The search for high-quality, aesthetic, biocompatible, time-efficient dental restorations is one that dentists and patients share today. Dentists across America place an average of 25 crowns per month, most of them metal-based and taking two visits to accomplish. An estimated 1.2 billion amalgams will need to be replaced over the next 10 years, many of which will require full-coverage crowns.
Computer-aided design/computer-aided manufacture (CAD/CAM) technology is becoming pervasive in industry, and its application in dentistry offers tremendous opportunities to increase the level of customer service in our offices while becoming more productive and profitable in the process.

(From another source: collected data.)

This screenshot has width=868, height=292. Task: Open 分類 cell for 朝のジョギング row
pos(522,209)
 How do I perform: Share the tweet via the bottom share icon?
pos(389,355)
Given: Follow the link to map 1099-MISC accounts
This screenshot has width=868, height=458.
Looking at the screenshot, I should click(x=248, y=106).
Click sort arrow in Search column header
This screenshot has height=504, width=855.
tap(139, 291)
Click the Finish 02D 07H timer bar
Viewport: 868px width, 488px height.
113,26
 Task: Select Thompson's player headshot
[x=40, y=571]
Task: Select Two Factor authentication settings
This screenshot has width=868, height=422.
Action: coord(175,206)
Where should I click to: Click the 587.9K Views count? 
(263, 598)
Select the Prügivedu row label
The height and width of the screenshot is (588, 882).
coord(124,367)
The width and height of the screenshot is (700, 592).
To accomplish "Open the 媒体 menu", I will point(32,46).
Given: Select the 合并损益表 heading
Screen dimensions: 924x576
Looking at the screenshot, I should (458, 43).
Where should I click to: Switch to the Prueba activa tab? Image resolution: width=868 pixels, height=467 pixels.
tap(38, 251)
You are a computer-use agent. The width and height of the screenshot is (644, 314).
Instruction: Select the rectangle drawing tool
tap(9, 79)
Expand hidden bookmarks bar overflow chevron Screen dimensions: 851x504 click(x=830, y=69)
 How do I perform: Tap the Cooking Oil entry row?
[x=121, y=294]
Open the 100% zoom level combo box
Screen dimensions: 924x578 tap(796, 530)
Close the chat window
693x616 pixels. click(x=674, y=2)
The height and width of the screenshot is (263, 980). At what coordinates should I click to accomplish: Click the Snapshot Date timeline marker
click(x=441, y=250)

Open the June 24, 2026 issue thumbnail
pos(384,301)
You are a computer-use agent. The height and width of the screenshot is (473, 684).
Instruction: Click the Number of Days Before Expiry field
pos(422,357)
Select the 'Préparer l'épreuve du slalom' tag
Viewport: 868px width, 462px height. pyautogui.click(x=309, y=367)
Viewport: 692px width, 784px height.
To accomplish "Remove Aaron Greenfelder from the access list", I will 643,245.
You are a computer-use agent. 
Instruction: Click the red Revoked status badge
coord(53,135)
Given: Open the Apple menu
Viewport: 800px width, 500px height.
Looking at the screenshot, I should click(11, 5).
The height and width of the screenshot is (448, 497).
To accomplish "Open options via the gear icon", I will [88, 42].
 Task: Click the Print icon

Within about 1 hour, a clinician can fabricate and complete a metal-free, natural-looking full crown that displays excellent physical properties, marginal integrity, and biomechanics. CAD/CAM technology offers patients and doctors a viable alternative to traditional crown and bridge methodology. Advantages of this technique include:
• optimal customer service with enhanced referral potential via the one-visit aspect.
• elimination of unpleasant impressions.
• less pulpal trauma because of decreased bacterial contamination during temporary phase.
• complete control over the aesthetic result.
• complete control over morphology, fit, and occlusion.
• machined aspect of the restorative materials equates to biomechanical stability.
• cost savings with elimination of the second visit.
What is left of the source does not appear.